__WHAT YOU NEED TO DO__
How many lines in the records below contain the string "width"? Case counts; reply with the number alone.

Word and element location data:
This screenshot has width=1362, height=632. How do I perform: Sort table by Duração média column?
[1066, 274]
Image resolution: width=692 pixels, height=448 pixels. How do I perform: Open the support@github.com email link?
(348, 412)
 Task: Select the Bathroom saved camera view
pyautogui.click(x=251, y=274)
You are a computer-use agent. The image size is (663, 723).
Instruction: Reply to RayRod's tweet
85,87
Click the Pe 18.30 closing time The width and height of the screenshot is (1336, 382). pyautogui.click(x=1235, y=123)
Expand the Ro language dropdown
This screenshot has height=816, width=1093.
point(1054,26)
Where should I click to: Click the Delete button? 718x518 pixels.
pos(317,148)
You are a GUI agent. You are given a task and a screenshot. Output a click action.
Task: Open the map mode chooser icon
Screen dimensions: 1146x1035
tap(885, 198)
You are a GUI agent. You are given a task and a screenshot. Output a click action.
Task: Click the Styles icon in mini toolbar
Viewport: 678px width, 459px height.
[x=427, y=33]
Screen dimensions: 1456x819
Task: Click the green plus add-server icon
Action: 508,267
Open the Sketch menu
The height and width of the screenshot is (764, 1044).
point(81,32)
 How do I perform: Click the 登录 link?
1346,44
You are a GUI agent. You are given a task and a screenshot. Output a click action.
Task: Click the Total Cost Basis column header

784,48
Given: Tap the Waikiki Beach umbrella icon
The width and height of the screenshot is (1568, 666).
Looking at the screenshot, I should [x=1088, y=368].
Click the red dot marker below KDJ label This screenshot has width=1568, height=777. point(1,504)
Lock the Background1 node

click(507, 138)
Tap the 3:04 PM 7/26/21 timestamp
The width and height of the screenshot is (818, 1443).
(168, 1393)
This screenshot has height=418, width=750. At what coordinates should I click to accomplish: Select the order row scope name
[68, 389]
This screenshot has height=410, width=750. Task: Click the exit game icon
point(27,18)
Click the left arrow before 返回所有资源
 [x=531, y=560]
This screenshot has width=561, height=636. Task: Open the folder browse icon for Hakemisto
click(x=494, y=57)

__CORRECT OUTPUT__
12